WORK REQUIRED:
Write out every entry exactly as it stands.

++++ PROVIDED MATERIAL ++++

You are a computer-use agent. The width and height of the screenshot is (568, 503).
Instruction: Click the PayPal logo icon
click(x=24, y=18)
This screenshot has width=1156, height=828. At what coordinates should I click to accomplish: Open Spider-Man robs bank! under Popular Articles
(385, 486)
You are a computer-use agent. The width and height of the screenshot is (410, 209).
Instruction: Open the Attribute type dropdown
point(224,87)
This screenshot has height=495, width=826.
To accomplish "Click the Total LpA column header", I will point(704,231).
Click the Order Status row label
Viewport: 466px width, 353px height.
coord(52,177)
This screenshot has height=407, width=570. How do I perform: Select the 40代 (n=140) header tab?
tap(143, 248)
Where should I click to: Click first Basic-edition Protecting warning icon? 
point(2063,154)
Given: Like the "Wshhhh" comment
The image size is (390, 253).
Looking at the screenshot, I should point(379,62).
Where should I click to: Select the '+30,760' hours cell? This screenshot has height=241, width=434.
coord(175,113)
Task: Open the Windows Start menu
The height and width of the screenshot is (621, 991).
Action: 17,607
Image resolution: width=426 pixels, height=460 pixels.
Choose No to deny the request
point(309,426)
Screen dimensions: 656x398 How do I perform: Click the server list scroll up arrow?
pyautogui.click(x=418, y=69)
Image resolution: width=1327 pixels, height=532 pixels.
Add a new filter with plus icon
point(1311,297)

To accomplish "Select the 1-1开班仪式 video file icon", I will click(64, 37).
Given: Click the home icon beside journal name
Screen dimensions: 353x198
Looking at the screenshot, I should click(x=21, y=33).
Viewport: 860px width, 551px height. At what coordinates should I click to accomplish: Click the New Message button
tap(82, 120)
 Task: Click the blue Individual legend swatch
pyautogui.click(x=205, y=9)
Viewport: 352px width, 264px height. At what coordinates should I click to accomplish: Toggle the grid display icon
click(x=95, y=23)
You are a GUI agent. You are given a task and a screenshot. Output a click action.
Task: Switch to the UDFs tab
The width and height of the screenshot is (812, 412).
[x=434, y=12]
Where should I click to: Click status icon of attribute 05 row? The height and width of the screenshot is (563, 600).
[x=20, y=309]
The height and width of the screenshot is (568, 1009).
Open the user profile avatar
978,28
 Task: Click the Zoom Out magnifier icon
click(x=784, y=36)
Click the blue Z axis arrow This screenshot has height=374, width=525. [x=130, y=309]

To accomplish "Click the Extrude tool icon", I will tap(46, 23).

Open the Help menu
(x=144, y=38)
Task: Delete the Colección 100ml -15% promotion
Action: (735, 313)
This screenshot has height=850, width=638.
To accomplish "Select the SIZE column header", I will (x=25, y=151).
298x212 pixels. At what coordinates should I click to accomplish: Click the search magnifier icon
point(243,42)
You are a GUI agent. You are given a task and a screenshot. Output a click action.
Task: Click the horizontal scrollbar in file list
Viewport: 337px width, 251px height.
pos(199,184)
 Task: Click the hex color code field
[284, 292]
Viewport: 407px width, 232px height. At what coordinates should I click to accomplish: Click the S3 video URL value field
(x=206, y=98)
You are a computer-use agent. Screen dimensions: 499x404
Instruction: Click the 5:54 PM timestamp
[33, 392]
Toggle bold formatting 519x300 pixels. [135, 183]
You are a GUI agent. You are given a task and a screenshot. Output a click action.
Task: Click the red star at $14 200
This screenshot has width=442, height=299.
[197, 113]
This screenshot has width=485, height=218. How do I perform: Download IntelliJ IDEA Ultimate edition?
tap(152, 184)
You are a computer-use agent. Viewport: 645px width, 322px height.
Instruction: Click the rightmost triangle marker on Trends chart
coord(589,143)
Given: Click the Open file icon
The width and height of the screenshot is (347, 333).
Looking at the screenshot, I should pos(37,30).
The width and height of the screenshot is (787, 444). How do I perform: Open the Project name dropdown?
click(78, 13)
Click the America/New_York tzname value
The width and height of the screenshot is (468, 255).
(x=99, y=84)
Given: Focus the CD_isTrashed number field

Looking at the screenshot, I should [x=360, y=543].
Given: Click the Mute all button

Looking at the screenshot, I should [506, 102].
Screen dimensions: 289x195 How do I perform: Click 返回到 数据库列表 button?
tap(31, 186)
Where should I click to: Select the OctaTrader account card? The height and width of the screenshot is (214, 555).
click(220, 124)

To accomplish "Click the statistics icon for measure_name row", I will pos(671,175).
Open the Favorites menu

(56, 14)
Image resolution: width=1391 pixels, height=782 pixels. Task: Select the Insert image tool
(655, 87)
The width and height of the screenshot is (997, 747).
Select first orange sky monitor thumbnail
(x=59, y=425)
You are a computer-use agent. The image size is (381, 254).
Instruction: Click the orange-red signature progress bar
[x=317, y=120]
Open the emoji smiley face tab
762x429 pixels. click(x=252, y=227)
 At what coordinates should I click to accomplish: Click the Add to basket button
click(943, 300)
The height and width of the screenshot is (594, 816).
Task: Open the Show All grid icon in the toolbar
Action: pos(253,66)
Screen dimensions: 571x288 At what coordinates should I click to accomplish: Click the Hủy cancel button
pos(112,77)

++++

EXERCISE ANSWER:
You are a computer-use agent. The width and height of the screenshot is (568, 503).
Instruction: Click the PayPal logo icon
click(x=24, y=18)
This screenshot has width=1156, height=828. At what coordinates should I click to accomplish: Open Spider-Man robs bank! under Popular Articles
(385, 486)
You are a computer-use agent. The width and height of the screenshot is (410, 209).
Instruction: Open the Attribute type dropdown
point(224,87)
This screenshot has height=495, width=826.
To accomplish "Click the Total LpA column header", I will point(704,231).
Click the Order Status row label
Viewport: 466px width, 353px height.
coord(52,177)
This screenshot has height=407, width=570. How do I perform: Select the 40代 (n=140) header tab?
tap(143, 248)
Where should I click to: Click first Basic-edition Protecting warning icon? 
point(2063,154)
Given: Like the "Wshhhh" comment
The image size is (390, 253).
Looking at the screenshot, I should point(379,62).
Where should I click to: Select the '+30,760' hours cell? This screenshot has height=241, width=434.
coord(175,113)
Task: Open the Windows Start menu
The height and width of the screenshot is (621, 991).
Action: 17,607
Image resolution: width=426 pixels, height=460 pixels.
Choose No to deny the request
point(309,426)
Screen dimensions: 656x398 How do I perform: Click the server list scroll up arrow?
pyautogui.click(x=418, y=69)
Image resolution: width=1327 pixels, height=532 pixels.
Add a new filter with plus icon
point(1311,297)

To accomplish "Select the 1-1开班仪式 video file icon", I will click(64, 37).
Given: Click the home icon beside journal name
Screen dimensions: 353x198
Looking at the screenshot, I should click(x=21, y=33).
Viewport: 860px width, 551px height. At what coordinates should I click to accomplish: Click the New Message button
tap(82, 120)
 Task: Click the blue Individual legend swatch
pyautogui.click(x=205, y=9)
Viewport: 352px width, 264px height. At what coordinates should I click to accomplish: Toggle the grid display icon
click(x=95, y=23)
You are a GUI agent. You are given a task and a screenshot. Output a click action.
Task: Switch to the UDFs tab
The width and height of the screenshot is (812, 412).
[x=434, y=12]
Where should I click to: Click status icon of attribute 05 row? The height and width of the screenshot is (563, 600).
[x=20, y=309]
The height and width of the screenshot is (568, 1009).
Open the user profile avatar
978,28
 Task: Click the Zoom Out magnifier icon
click(x=784, y=36)
Click the blue Z axis arrow This screenshot has height=374, width=525. [x=130, y=309]

To accomplish "Click the Extrude tool icon", I will tap(46, 23).

Open the Help menu
(x=144, y=38)
Task: Delete the Colección 100ml -15% promotion
Action: (735, 313)
This screenshot has height=850, width=638.
To accomplish "Select the SIZE column header", I will (x=25, y=151).
298x212 pixels. At what coordinates should I click to accomplish: Click the search magnifier icon
point(243,42)
You are a GUI agent. You are given a task and a screenshot. Output a click action.
Task: Click the horizontal scrollbar in file list
Viewport: 337px width, 251px height.
pos(199,184)
 Task: Click the hex color code field
[284, 292]
Viewport: 407px width, 232px height. At what coordinates should I click to accomplish: Click the S3 video URL value field
(x=206, y=98)
You are a computer-use agent. Screen dimensions: 499x404
Instruction: Click the 5:54 PM timestamp
[33, 392]
Toggle bold formatting 519x300 pixels. [135, 183]
You are a GUI agent. You are given a task and a screenshot. Output a click action.
Task: Click the red star at $14 200
This screenshot has width=442, height=299.
[197, 113]
This screenshot has width=485, height=218. How do I perform: Download IntelliJ IDEA Ultimate edition?
tap(152, 184)
You are a computer-use agent. Viewport: 645px width, 322px height.
Instruction: Click the rightmost triangle marker on Trends chart
coord(589,143)
Given: Click the Open file icon
The width and height of the screenshot is (347, 333).
Looking at the screenshot, I should pos(37,30).
The width and height of the screenshot is (787, 444). How do I perform: Open the Project name dropdown?
click(78, 13)
Click the America/New_York tzname value
The width and height of the screenshot is (468, 255).
(x=99, y=84)
Given: Focus the CD_isTrashed number field

Looking at the screenshot, I should [x=360, y=543].
Given: Click the Mute all button

Looking at the screenshot, I should [506, 102].
Screen dimensions: 289x195 How do I perform: Click 返回到 数据库列表 button?
tap(31, 186)
Where should I click to: Select the OctaTrader account card? The height and width of the screenshot is (214, 555).
click(220, 124)

To accomplish "Click the statistics icon for measure_name row", I will pos(671,175).
Open the Favorites menu

(56, 14)
Image resolution: width=1391 pixels, height=782 pixels. Task: Select the Insert image tool
(655, 87)
The width and height of the screenshot is (997, 747).
Select first orange sky monitor thumbnail
(x=59, y=425)
You are a computer-use agent. The image size is (381, 254).
Instruction: Click the orange-red signature progress bar
[x=317, y=120]
Open the emoji smiley face tab
762x429 pixels. click(x=252, y=227)
 At what coordinates should I click to accomplish: Click the Add to basket button
click(943, 300)
The height and width of the screenshot is (594, 816).
Task: Open the Show All grid icon in the toolbar
Action: pos(253,66)
Screen dimensions: 571x288 At what coordinates should I click to accomplish: Click the Hủy cancel button
pos(112,77)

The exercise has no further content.